▶ _Отрывок текста_
+ + + + +
НАРОДНАЯ ЛЕТОПИСЬ
Новосибирская область
Портал «Народная летопись Новосибирской области» –
краеведческий ресурс, где читатель может
не только узнать историю своего родного города, села,
поселка, деревни, а также Новосибирской области,
но и сам стать творцом истории своего края.


Заметки о Родине


 Рассказ первый. О моей родине.
 Слово «Родина» - однокоренное со словами «род», «родня». И, говоря о Родине, нужно, конечно же, писать о своем роде, ибо из истории тысяч российских семей – родов складывается история страны.
 Мой род по отцу – это род Лавровых-Санниковых (бабушка до замужества носила такую фамилию), род коренных жителей Сибири, которых именуют чалдонами.
 В детстве окружающие часто говорили мне, что внешностью: лицом, манерой двигаться, говорить – я здорово напоминаю свою бабушку, мать моего отца, Наталью Тимофеевну. «Шустрая такая же была, говорила так же быстро», - утверждали те, кто знал хорошо бабушку. Оценить сходство с бабушкой, к сожалению, я смогла лишь по портрету: Наталья Тимофеевна ушла из жизни очень рано, едва переступив пятидесятилетний порог. Мне в то время было чуть больше года. Но, по воспоминаниям моих родных, знаю, что была бабушка человеком работящим, светлым. Слова дурного никому не говорила. Вместе с мужем Иваном Константиновичем вырастили пятеро детей.
 Дед Иван Константинович, ветеран войны, в отличие от бабушки, прожил долгую жизнь, много трудился. И до конца своих дней стремился быть полезным людям: часто бывал на встречах с молодежью, рассказывал о своих фронтовых товарищах.
 Было у деда Ивана и бабы Натальи пятеро детей, как я уже сказала. Белокурая, длинноволосая красавица тетя Маша с детьми и мужем жили в Новокузнецке, старшая папина сестра тетя Мотя с четырьмя дочерьми – в Куйбышевском районе. Здесь, в Остяцке, находились двое родственников – дядя Илья и тетя Тася, моя крестная.
 Дядя Илья… Определяющими в его характере были две черты: вечная неугомонность и вечная забота о родных и близких. Проработав в сельском производстве более тридцати лет, сначала шофером, потом бригадиром, Илья Иванович, перенеся в конце семидесятых тяжелую операцию, не оставался в стороне от колхозных дел, участвуя по мере возможности в трудовом процессе.
 К работе относился с большой ответственностью.
+ + + + +
▶ _Исходные записи_
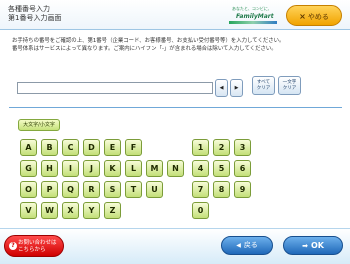  What do you see at coordinates (154, 190) in the screenshot?
I see `letter-key: U` at bounding box center [154, 190].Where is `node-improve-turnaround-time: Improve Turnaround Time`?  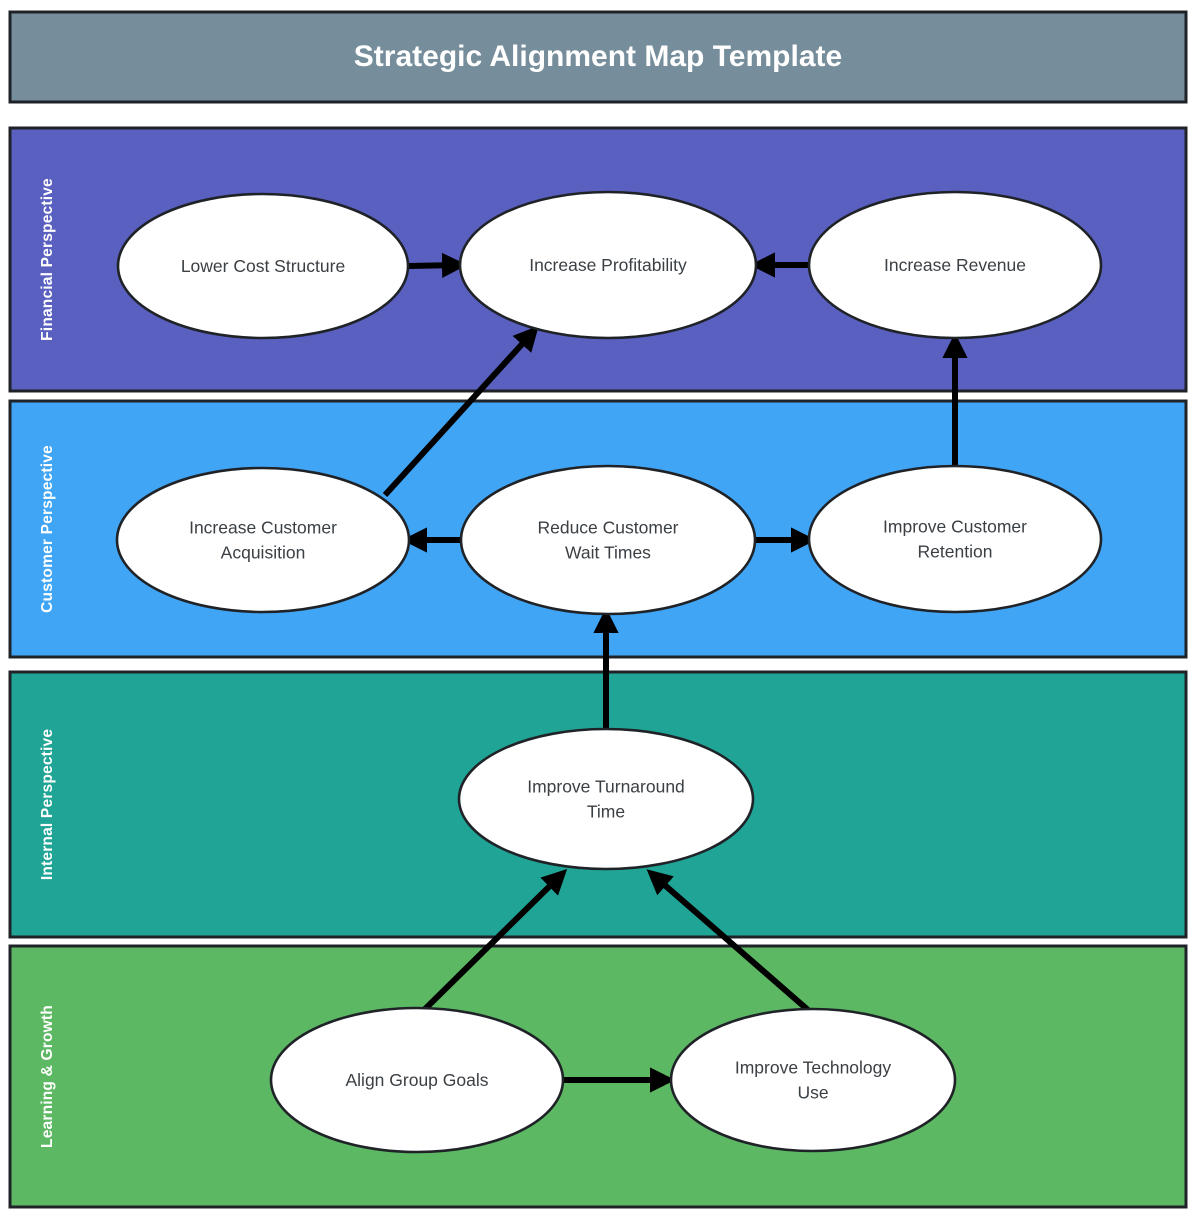 node-improve-turnaround-time: Improve Turnaround Time is located at coordinates (606, 799).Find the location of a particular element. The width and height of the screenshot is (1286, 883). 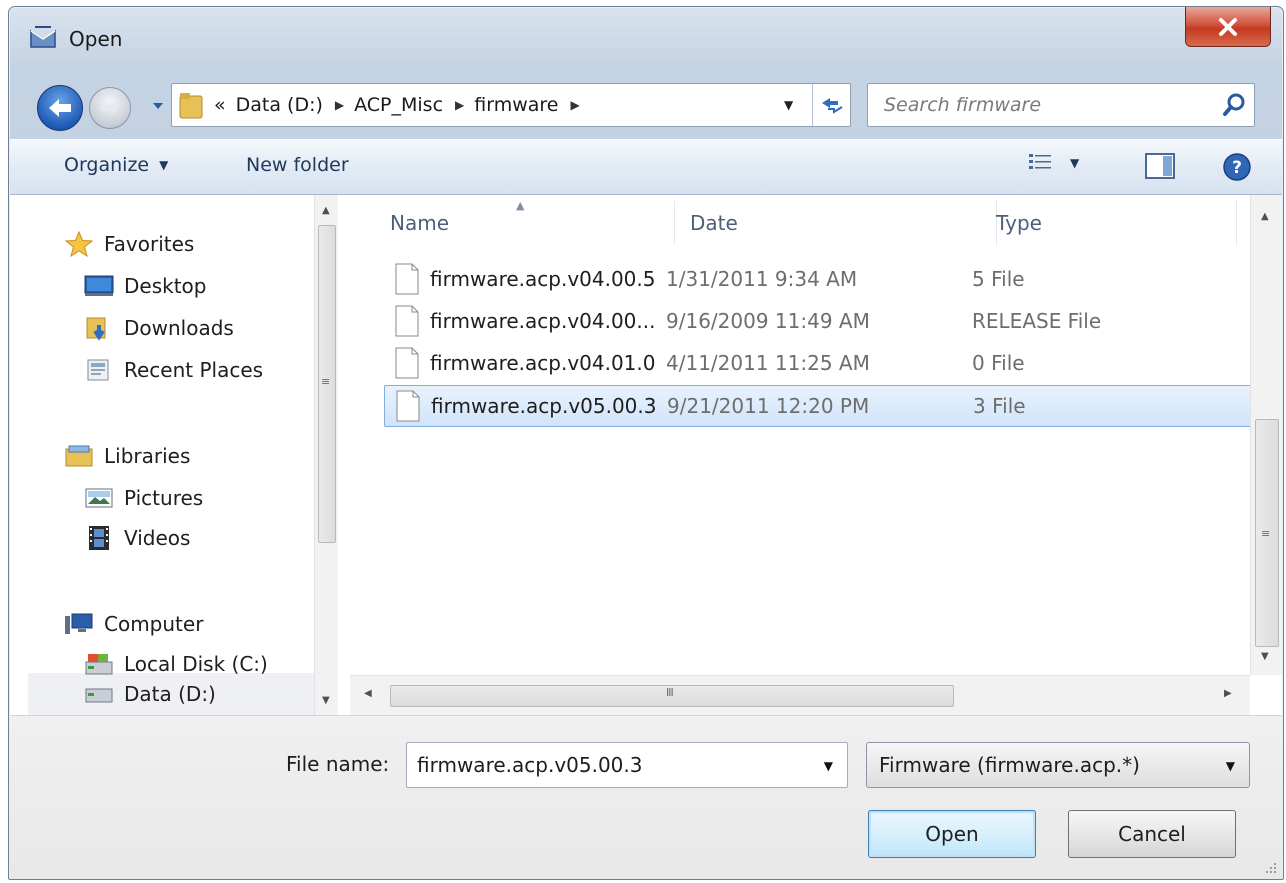

sidebar-item-local-disk: Local Disk (C:) is located at coordinates (176, 664).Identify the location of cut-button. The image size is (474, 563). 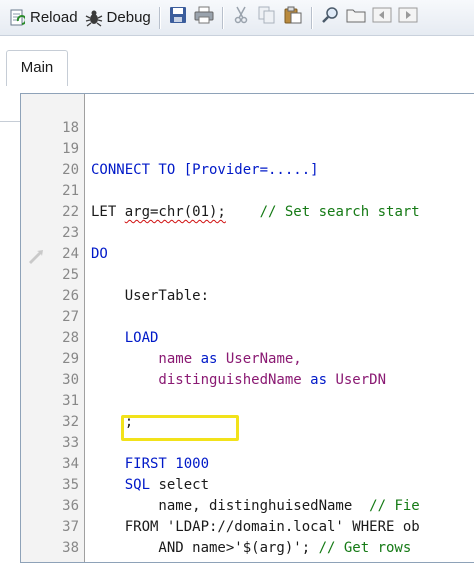
(241, 18).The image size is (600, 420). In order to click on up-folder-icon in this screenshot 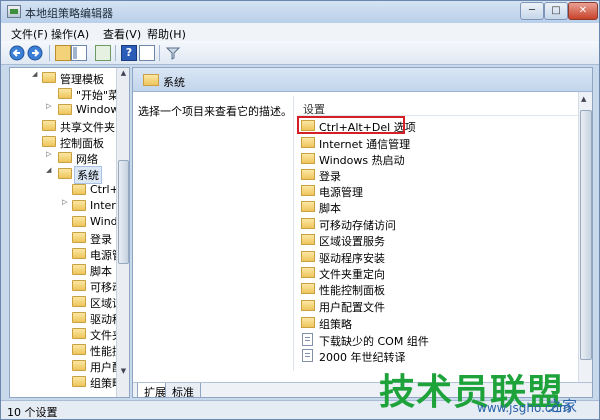, I will do `click(63, 53)`.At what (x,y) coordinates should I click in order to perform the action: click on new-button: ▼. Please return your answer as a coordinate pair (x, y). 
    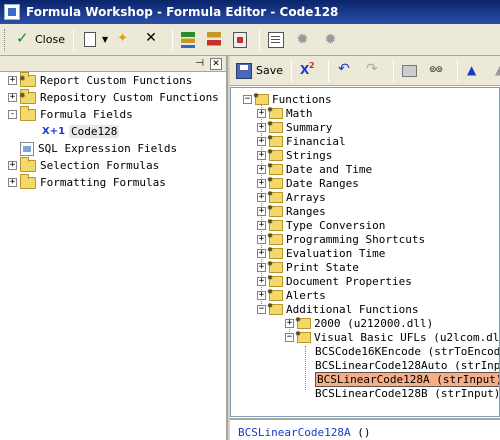
    Looking at the image, I should click on (95, 40).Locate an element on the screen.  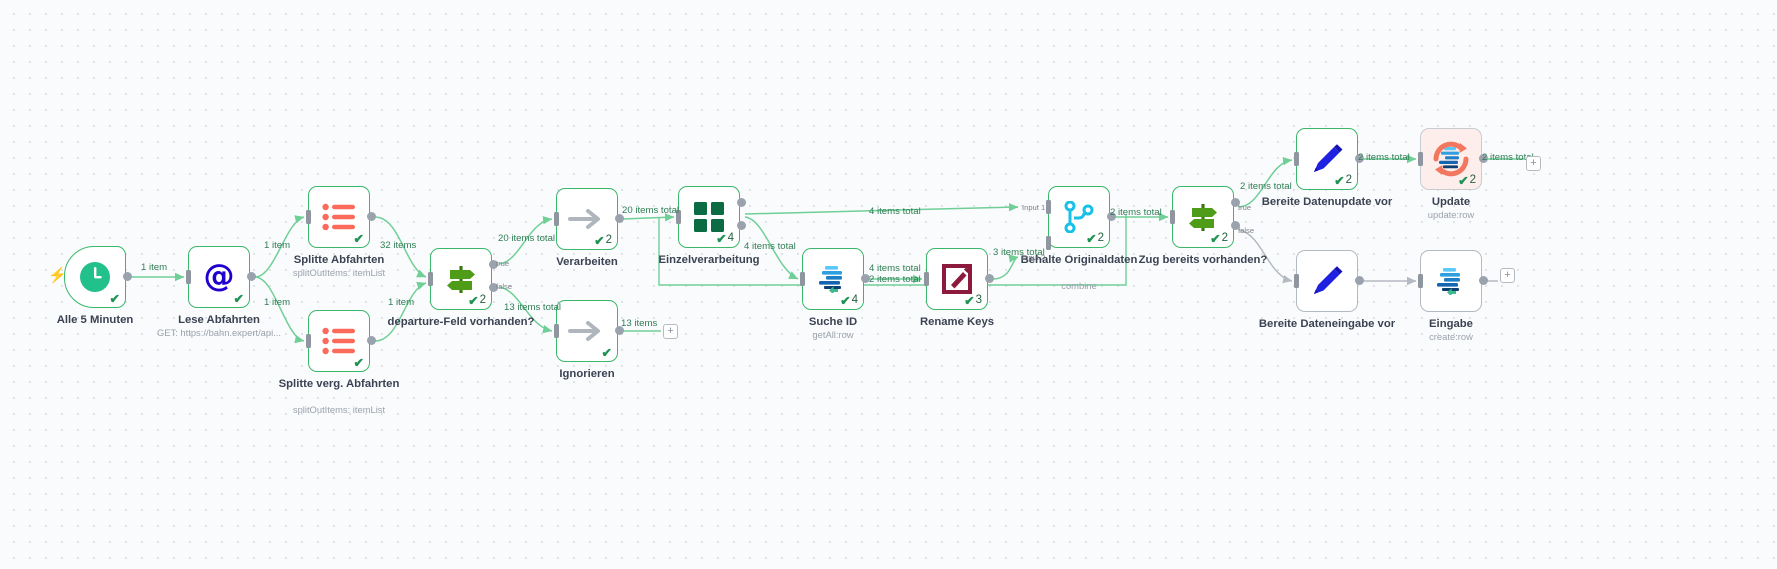
node-label: Lese Abfahrten is located at coordinates (219, 320).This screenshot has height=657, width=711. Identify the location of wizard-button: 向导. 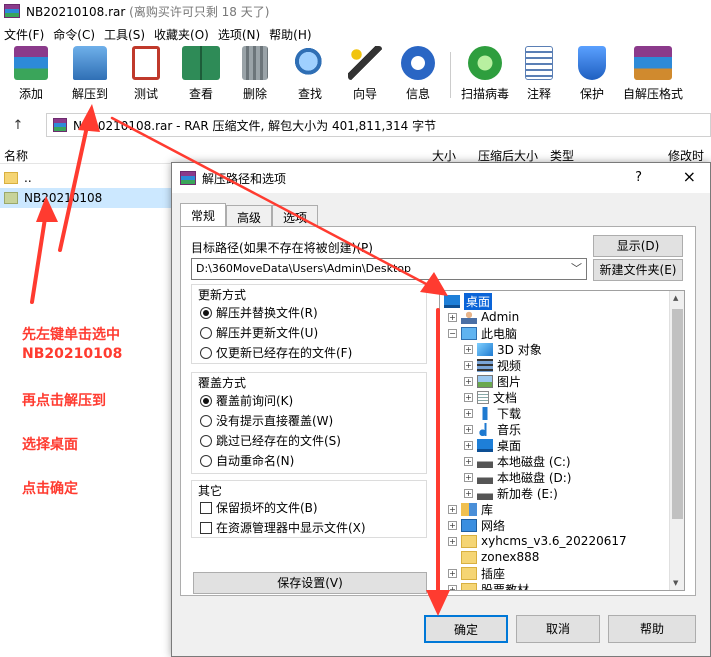
(365, 76).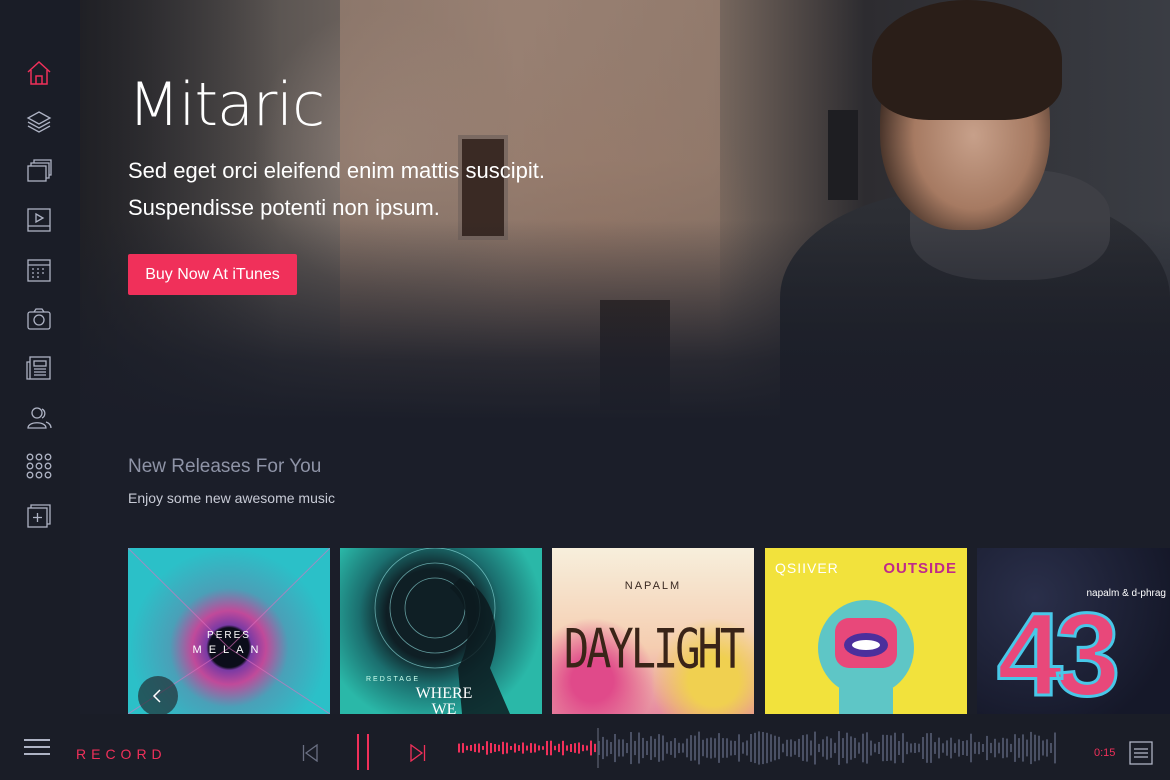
+ + + + +
▶ _Задание_
Сколько детей вырастили Наталья Тимофеевна и Иван Константинович, если верить отрывку? Эти записи взяты из другого источника.

▶ _Ответ_
Пятерых.